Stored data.
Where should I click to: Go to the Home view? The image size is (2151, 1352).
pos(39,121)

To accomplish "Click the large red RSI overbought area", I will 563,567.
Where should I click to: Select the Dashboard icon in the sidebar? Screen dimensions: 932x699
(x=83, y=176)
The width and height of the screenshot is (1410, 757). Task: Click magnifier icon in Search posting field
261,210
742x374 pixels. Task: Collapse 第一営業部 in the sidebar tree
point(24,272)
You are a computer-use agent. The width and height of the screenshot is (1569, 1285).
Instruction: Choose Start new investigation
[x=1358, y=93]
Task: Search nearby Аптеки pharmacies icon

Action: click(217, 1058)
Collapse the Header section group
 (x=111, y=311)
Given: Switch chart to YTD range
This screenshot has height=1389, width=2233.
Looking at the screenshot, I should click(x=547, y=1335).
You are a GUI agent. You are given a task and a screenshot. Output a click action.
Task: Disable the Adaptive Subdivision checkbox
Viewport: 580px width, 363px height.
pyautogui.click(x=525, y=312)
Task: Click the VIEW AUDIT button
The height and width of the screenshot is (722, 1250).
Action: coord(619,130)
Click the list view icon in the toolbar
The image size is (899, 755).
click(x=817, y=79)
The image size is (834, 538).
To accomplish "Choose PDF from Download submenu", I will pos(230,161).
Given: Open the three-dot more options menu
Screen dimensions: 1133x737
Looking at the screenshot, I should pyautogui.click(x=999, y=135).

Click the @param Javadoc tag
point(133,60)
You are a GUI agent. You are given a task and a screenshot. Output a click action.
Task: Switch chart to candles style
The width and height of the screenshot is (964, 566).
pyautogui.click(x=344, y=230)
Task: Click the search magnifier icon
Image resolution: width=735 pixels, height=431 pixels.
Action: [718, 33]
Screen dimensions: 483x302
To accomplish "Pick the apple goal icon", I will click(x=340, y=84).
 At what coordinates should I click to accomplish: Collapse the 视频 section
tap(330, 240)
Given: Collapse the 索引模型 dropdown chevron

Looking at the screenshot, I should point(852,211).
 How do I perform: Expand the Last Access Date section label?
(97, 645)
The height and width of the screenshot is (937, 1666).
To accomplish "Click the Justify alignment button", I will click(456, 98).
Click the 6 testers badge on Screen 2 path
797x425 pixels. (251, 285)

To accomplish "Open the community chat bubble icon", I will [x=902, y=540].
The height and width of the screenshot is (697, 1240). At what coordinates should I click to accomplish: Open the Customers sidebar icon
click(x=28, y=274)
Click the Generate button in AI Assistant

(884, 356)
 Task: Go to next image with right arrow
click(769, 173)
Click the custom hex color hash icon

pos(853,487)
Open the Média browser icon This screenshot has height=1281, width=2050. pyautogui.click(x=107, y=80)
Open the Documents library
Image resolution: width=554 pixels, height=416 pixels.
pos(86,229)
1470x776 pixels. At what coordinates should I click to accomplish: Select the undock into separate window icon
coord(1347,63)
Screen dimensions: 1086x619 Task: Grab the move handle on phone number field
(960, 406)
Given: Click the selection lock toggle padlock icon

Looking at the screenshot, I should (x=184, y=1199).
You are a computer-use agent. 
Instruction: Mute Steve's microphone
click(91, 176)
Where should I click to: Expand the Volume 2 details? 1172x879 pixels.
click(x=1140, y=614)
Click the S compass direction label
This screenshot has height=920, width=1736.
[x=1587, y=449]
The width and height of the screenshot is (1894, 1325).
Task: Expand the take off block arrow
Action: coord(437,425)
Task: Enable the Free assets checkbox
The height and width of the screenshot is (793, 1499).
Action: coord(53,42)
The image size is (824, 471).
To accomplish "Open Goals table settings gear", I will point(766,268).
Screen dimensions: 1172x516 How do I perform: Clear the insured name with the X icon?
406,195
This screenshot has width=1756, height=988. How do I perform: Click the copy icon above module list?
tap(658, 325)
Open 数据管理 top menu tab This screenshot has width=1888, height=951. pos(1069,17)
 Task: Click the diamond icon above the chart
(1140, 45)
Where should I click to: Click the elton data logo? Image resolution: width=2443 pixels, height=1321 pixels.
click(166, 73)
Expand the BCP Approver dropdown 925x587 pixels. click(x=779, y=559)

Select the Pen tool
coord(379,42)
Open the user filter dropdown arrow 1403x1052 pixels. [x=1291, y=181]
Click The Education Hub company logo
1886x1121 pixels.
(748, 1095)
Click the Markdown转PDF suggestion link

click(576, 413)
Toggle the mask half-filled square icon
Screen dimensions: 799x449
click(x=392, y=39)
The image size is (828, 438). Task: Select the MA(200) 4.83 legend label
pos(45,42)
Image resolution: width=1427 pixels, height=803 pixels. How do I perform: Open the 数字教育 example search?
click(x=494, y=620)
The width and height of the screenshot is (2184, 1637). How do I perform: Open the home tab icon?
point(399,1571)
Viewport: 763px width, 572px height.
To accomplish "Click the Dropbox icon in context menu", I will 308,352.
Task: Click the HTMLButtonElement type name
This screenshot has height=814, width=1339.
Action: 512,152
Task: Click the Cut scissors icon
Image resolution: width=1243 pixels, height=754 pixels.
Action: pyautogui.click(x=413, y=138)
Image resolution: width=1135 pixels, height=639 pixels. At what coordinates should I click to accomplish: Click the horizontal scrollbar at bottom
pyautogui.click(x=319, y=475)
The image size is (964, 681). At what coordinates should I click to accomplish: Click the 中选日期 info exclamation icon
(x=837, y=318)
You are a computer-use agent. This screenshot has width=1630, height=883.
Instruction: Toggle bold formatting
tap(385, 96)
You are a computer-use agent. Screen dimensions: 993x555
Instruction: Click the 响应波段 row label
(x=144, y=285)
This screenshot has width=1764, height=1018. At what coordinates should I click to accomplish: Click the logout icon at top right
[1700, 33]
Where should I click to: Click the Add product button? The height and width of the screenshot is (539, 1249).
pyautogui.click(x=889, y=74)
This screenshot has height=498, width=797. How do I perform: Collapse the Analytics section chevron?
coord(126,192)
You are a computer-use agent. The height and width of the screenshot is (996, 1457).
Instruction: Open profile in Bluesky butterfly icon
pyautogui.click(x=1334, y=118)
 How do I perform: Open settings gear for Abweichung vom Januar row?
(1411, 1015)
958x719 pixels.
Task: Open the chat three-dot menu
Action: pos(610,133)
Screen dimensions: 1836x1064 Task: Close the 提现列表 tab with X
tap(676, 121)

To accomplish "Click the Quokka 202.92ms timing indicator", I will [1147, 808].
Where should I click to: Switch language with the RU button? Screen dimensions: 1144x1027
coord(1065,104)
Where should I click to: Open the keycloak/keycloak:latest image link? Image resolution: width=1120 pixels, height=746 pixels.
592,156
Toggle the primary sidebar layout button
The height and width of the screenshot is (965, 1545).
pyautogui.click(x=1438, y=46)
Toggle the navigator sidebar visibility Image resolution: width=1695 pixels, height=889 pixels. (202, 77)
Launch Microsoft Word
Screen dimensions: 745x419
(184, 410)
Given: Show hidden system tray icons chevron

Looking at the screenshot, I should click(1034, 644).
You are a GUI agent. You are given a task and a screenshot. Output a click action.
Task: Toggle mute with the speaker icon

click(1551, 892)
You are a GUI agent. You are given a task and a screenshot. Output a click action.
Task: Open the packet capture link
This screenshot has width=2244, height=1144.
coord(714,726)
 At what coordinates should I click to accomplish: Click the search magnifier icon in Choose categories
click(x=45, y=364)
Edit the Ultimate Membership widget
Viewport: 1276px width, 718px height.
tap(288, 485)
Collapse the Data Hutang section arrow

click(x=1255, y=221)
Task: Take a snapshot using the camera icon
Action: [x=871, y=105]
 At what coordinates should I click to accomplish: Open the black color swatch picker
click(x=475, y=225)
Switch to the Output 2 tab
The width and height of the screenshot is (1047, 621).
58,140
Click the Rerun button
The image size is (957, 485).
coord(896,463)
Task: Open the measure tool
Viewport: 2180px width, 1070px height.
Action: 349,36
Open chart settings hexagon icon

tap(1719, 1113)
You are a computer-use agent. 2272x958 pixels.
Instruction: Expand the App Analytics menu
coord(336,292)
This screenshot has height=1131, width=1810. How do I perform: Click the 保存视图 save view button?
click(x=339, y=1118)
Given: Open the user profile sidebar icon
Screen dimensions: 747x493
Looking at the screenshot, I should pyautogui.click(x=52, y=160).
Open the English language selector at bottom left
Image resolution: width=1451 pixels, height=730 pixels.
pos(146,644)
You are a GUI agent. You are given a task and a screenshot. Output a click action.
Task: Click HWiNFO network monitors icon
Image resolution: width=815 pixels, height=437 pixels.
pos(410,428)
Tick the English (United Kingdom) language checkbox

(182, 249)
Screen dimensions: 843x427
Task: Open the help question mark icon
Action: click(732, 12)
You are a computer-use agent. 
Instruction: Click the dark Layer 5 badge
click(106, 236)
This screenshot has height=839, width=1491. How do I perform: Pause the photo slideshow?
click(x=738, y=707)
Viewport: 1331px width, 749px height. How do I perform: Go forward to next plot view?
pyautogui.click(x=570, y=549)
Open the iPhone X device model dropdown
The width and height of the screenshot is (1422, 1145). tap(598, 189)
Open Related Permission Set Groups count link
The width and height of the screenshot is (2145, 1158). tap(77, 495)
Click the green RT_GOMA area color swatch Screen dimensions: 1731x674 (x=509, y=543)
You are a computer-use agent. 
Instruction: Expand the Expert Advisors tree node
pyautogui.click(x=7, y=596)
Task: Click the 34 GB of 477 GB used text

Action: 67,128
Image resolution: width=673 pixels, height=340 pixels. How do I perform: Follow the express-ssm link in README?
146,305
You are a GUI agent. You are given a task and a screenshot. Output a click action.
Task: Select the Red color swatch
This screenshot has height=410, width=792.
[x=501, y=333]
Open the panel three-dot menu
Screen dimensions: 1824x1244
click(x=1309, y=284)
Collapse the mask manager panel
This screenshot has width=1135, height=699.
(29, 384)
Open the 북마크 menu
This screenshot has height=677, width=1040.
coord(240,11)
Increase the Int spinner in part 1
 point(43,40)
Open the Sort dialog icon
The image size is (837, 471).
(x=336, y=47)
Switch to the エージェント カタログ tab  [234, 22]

WORK REQUEST.
Go through the data line by line and say how many lines contain "area". Give the number alone.

SOLUTION FOR THIS TASK.
2